--- Data provided Enclosed Below ---

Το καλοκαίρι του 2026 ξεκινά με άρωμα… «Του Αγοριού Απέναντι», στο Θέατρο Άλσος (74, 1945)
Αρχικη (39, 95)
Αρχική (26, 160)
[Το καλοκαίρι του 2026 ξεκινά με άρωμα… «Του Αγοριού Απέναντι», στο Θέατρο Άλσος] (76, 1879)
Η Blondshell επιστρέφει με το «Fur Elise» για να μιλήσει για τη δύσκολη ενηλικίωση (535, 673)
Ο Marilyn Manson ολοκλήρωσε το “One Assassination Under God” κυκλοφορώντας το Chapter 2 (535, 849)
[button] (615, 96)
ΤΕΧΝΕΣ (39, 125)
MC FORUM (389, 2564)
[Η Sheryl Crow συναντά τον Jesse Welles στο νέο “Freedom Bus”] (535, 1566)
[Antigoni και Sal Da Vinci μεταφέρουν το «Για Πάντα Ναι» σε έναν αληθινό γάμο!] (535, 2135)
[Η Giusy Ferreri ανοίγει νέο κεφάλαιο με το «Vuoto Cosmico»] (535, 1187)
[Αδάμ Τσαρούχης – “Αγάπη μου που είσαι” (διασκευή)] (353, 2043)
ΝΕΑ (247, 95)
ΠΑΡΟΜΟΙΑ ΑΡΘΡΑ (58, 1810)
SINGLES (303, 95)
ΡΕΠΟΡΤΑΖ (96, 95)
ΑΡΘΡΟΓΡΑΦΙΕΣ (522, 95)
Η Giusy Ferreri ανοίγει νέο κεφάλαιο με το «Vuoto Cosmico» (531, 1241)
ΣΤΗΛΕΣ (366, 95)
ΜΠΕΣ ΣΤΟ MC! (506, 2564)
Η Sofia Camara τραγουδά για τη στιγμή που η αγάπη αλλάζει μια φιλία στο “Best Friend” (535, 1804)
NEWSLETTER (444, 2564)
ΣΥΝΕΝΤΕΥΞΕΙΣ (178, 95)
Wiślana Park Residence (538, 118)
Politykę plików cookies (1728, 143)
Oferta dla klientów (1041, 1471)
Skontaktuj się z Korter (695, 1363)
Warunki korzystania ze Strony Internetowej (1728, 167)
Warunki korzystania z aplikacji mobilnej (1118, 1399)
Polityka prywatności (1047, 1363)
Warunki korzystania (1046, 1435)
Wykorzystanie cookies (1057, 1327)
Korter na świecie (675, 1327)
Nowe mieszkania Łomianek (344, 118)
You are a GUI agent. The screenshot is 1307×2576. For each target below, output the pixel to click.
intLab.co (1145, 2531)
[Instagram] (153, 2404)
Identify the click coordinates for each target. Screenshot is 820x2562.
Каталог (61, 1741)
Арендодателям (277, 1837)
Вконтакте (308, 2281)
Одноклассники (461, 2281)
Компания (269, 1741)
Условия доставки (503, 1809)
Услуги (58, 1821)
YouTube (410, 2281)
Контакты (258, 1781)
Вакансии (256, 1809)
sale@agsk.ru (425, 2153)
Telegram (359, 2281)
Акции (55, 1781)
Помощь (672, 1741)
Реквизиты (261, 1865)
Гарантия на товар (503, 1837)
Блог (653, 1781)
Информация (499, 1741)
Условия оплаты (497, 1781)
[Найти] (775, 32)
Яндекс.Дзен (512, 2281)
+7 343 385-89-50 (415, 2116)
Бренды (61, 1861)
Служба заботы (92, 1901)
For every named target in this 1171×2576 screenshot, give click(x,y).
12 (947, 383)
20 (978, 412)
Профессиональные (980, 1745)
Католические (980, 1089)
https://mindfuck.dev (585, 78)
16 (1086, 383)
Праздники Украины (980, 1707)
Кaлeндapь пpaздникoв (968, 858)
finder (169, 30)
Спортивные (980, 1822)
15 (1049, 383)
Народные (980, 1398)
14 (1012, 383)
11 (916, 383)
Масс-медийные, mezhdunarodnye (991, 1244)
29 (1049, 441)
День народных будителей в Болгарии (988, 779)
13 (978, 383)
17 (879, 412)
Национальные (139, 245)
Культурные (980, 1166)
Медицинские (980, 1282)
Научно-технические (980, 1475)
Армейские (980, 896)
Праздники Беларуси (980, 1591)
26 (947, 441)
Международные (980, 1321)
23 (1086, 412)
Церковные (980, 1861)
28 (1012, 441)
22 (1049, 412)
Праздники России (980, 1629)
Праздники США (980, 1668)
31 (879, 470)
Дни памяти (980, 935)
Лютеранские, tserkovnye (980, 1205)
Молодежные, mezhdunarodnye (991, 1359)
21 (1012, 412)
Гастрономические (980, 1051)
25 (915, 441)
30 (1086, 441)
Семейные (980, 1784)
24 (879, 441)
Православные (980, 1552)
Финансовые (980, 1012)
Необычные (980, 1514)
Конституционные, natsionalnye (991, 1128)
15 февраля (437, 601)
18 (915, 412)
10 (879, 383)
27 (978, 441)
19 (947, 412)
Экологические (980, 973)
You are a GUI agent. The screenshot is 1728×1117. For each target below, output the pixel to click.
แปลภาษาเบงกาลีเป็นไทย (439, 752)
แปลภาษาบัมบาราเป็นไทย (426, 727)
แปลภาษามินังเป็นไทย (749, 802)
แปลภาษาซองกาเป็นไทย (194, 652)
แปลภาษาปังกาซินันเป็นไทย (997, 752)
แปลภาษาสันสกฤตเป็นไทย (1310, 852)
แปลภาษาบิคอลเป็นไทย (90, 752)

--- End of Enclosed Data provided ---

● **Task details**:
Above are the records; repeat exactly the lines from the one holding "Блог (653, 1781)" down to the one holding "Католические (980, 1089)", end lines included.

● **Task answer**:
Блог (653, 1781)
Информация (499, 1741)
Условия оплаты (497, 1781)
[Найти] (775, 32)
Яндекс.Дзен (512, 2281)
+7 343 385-89-50 (415, 2116)
Бренды (61, 1861)
Служба заботы (92, 1901)
For every named target in this 1171×2576 screenshot, give click(x,y).
12 (947, 383)
20 (978, 412)
Профессиональные (980, 1745)
Католические (980, 1089)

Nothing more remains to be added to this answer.